§ PAGE EXTRACT:

Honolulu Advertiser Second Opinion column by Cliff Slater

March 5, 2001

 

 

 

 

Footnotes:

(1) Schools chief told: We talk, you listen. Honolulu Advertiser. January 31, 2001. p. 1.

(2) This was the Superintendent’s response to Ms. Marion Higa’s critique of the DOE’s financial management as reported in the Honolulu Advertiser.

(3) 1960-61 Hawaii Dept. of Education Annual Report. Available at Legislative Reference Bureau in Capitol basement. REF # LB2809 H38 H3

"By 1898 when Hawai'i was annexed to the United States, Hawai'i's system was by the United States Congressional Subcommittee on Education as equal to mainland systems of education." Bean, Thomas W. and Jan Zulich. Education in Hawai'i: Balancing Equity and Progress. in Politics: Public Policy in Hawaii. 1992.

(4) Data sources: Students scores, Education Week's Quality Counts 2001. The National Assessment of Educational Progress (NAEP), “is the only nationally representative and continuing assessment of what America's students know.” Until recently Dr.Mitsugi Nakashima, Hawaii State Board of Education, was a member of the Governing Board of NAEP.

State NAEP scores are also available at the U.S. National Center for Education Statistics site. Digestion of Education Statistics 2000, Chapter 2, Table 114. Note that the latest reading scores have Hawaii as the worst of all 36 states surveyed.

(5) Education Digest 2000. U.S. Dept of Education, National Center for Education Statistics. Table 169. Current expenditure per pupil in constant dollars.

§ PROVIDED MATERIAL:
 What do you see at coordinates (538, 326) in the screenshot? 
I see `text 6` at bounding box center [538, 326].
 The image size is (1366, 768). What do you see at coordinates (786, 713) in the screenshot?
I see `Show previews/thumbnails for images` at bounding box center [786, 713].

§ EXERCISE DIRECTIONS:
Retype the Honolulu Advertiser column page above in full and word for word.

§ RESULT OF THIS EXERCISE:
Honolulu Advertiser Second Opinion column by Cliff Slater

March 5, 2001

 

 

 

 

Footnotes:

(1) Schools chief told: We talk, you listen. Honolulu Advertiser. January 31, 2001. p. 1.

(2) This was the Superintendent’s response to Ms. Marion Higa’s critique of the DOE’s financial management as reported in the Honolulu Advertiser.

(3) 1960-61 Hawaii Dept. of Education Annual Report. Available at Legislative Reference Bureau in Capitol basement. REF # LB2809 H38 H3

"By 1898 when Hawai'i was annexed to the United States, Hawai'i's system was by the United States Congressional Subcommittee on Education as equal to mainland systems of education." Bean, Thomas W. and Jan Zulich. Education in Hawai'i: Balancing Equity and Progress. in Politics: Public Policy in Hawaii. 1992.

(4) Data sources: Students scores, Education Week's Quality Counts 2001. The National Assessment of Educational Progress (NAEP), “is the only nationally representative and continuing assessment of what America's students know.” Until recently Dr.Mitsugi Nakashima, Hawaii State Board of Education, was a member of the Governing Board of NAEP.

State NAEP scores are also available at the U.S. National Center for Education Statistics site. Digestion of Education Statistics 2000, Chapter 2, Table 114. Note that the latest reading scores have Hawaii as the worst of all 36 states surveyed.

(5) Education Digest 2000. U.S. Dept of Education, National Center for Education Statistics. Table 169. Current expenditure per pupil in constant dollars.